◆ AVAILABLE RECORDS:
(begin)

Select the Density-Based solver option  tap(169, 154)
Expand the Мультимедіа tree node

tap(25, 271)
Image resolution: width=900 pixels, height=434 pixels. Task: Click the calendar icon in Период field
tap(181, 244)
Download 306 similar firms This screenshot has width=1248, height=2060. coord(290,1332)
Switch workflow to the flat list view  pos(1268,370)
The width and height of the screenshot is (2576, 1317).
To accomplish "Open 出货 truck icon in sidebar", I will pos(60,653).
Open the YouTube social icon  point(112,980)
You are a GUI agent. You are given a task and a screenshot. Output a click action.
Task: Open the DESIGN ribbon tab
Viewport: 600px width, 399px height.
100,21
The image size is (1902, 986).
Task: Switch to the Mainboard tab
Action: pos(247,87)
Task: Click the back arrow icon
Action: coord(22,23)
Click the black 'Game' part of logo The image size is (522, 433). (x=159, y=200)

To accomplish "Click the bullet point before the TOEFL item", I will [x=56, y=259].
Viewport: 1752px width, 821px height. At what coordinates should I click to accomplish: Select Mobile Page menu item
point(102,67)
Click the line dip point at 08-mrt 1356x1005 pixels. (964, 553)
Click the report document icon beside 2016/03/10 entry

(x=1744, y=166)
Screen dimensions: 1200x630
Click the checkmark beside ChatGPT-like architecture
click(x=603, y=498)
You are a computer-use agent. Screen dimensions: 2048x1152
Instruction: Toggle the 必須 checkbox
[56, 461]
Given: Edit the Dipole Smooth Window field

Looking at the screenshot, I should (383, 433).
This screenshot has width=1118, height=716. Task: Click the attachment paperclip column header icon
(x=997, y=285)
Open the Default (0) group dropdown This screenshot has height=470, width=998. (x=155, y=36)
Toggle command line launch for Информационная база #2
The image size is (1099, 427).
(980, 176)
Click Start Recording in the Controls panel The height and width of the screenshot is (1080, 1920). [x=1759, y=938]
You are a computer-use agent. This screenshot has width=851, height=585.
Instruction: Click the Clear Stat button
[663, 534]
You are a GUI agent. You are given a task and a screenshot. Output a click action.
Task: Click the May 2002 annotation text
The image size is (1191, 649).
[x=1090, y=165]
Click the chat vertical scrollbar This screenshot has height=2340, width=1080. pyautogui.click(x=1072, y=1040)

(end)

Copy all of the records above word for word.

◆ ANSWER FOR THIS EXERCISE:
Select the Density-Based solver option  tap(169, 154)
Expand the Мультимедіа tree node

tap(25, 271)
Image resolution: width=900 pixels, height=434 pixels. Task: Click the calendar icon in Период field
tap(181, 244)
Download 306 similar firms This screenshot has width=1248, height=2060. coord(290,1332)
Switch workflow to the flat list view  pos(1268,370)
The width and height of the screenshot is (2576, 1317).
To accomplish "Open 出货 truck icon in sidebar", I will pos(60,653).
Open the YouTube social icon  point(112,980)
You are a GUI agent. You are given a task and a screenshot. Output a click action.
Task: Open the DESIGN ribbon tab
Viewport: 600px width, 399px height.
100,21
The image size is (1902, 986).
Task: Switch to the Mainboard tab
Action: pos(247,87)
Task: Click the back arrow icon
Action: coord(22,23)
Click the black 'Game' part of logo The image size is (522, 433). (x=159, y=200)

To accomplish "Click the bullet point before the TOEFL item", I will [x=56, y=259].
Viewport: 1752px width, 821px height. At what coordinates should I click to accomplish: Select Mobile Page menu item
point(102,67)
Click the line dip point at 08-mrt 1356x1005 pixels. (964, 553)
Click the report document icon beside 2016/03/10 entry

(x=1744, y=166)
Screen dimensions: 1200x630
Click the checkmark beside ChatGPT-like architecture
click(x=603, y=498)
You are a computer-use agent. Screen dimensions: 2048x1152
Instruction: Toggle the 必須 checkbox
[56, 461]
Given: Edit the Dipole Smooth Window field

Looking at the screenshot, I should (383, 433).
This screenshot has width=1118, height=716. Task: Click the attachment paperclip column header icon
(x=997, y=285)
Open the Default (0) group dropdown This screenshot has height=470, width=998. (x=155, y=36)
Toggle command line launch for Информационная база #2
The image size is (1099, 427).
(980, 176)
Click Start Recording in the Controls panel The height and width of the screenshot is (1080, 1920). [x=1759, y=938]
You are a computer-use agent. This screenshot has width=851, height=585.
Instruction: Click the Clear Stat button
[663, 534]
You are a GUI agent. You are given a task and a screenshot. Output a click action.
Task: Click the May 2002 annotation text
The image size is (1191, 649).
[x=1090, y=165]
Click the chat vertical scrollbar This screenshot has height=2340, width=1080. pyautogui.click(x=1072, y=1040)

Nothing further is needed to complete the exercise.